+++ 本文 +++

86位 美しきNervous / 櫻坂46
淡泊。
85位 アディショナルタイム / 日向坂46
日常の機微を描こうとしたのだろう。しかし表現があまりにも稚拙すぎる。
84位 ラーメンワンダーランド / NGT48
「遊び」の延長として見るならば、それなりに楽しめる。
83位 気にならない孤独 / STU48
池田裕楽のソロ楽曲。歌を唄うことに熱心になるあまり、肝心のアイドルがなにを伝えたいのか、見えてこない。眼の前に立つアイドルのおおまかな輪郭をつかむことすらできない。歌が上手い、ただそれだけである。今日のアイドルのレゾンデートルを問う、という意味では、タイトルはよく考えられている。
82位 夢をガラス瓶の中に / STU48
「海」に拘りすぎた所為か、『波が伝えるもの』と詩情が酷似している。筋立てに工夫がなく、アイデアの枯渇をさらしている。
81位 Change Your World / SKE48
踊りが良いアイドルグループ、というイメージだったが、この楽曲に限って云えば、まったく踊れていない。
グループアイドルソングランキング 80位~71位
80位 Memories ~いつの日か会えるまで~ / SKE48
松井珠理奈の卒業ソング。アイドル本人が作詞に挑戦した。
79位 あっけない粉雪 / HKT48
説明的に過ぎ、情感に乏しい詩だが、情景を思い浮かべることは可能。
78位 Out of the blue / 乃木坂46
『Isee…』のヒット、その余韻に縛られた典型的な自己模倣品。

+++ 使うデータ +++

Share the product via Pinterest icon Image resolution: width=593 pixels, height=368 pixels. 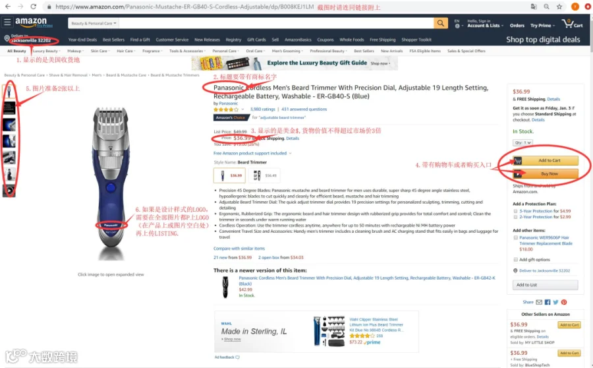coord(564,302)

+++

### やること
a - アイドル曲ランキングの本文のうち、「86位 美しきNervous /」で始まり「イデアの枯渇をさらしている。」まで続く部分を、「稚拙」を「幼稚」に置き換えて書き出してください。
b - アイドル曲ランキングの本文を、止まっているところから先へ書き継いでください。
このデータは別のところから持ってきたものです。

### 解答
a -
86位 美しきNervous / 櫻坂46
淡泊。
85位 アディショナルタイム / 日向坂46
日常の機微を描こうとしたのだろう。しかし表現があまりにも幼稚すぎる。
84位 ラーメンワンダーランド / NGT48
「遊び」の延長として見るならば、それなりに楽しめる。
83位 気にならない孤独 / STU48
池田裕楽のソロ楽曲。歌を唄うことに熱心になるあまり、肝心のアイドルがなにを伝えたいのか、見えてこない。眼の前に立つアイドルのおおまかな輪郭をつかむことすらできない。歌が上手い、ただそれだけである。今日のアイドルのレゾンデートルを問う、という意味では、タイトルはよく考えられている。
82位 夢をガラス瓶の中に / STU48
「海」に拘りすぎた所為か、『波が伝えるもの』と詩情が酷似している。筋立てに工夫がなく、アイデアの枯渇をさらしている。

b -
77位 ブラックジャガー / AKB48
B面、というよりは、A面の制作過程における失敗作に見える。しかしそのA面である『根も葉もRumor』も失敗作であるから、もはや目も当てられない。
76位 西高東低 / AKB48
チーム8の新作。工夫が足りない。観客の前で楽曲を紹介するアイドルが気の毒に思えてしまうほど、歌詞に芸が無い。
75位 マシンガンレイン / 乃木坂46
作り手の、狭い想像力が限界に達している。音楽的魅力を欠く。
74位 UFO募集中 / HKT48
それなりに遊び心がある。
73位 踵を鳴らせ! / NGT48
「青春」に向けた応援歌。けれどこれは「アイドル」を励ましているだけにしかみえない。
72位 櫻坂の詩 / 櫻坂46
お決まりの「詩」シリーズ。
71位 もしも心が透明なら / 乃木坂46
アーティスティックに振る舞っているが、肝心の”伝えたいこと”がどこにも見当たらない。
グループアイドルソングランキング 70位~61位
70位 何度でも何度でも / 日向坂46
「青」への偏執っぷりに辟易する。
69位 思いがけないダブルレインボー / 日向坂46
虹に希望を見出すという紋切り型の設定はともかく、メロディがいまいち壺にはまらない。
68位 世界にはThank you!が溢れている / 日向坂46
2期生楽曲。世界はThank you!で溢れているらしい。
67位 膨大な夢に押し潰されて / 日向坂46
夢見る若者特有の過剰さ、狭い視野を歌っている。タイトルに期待すると裏切られる。
66位 この道 / HKT48
森保まどかの卒業ソング。可もなく不可もなく、語るところ少なし。
65位 君がいなくなる12月 / AKB48
横山由依の卒業ソング。詩情、映像作品、共に図式に囚われている。「12月」というところに辛うじてアイドルへの写実があるようにおもわれる。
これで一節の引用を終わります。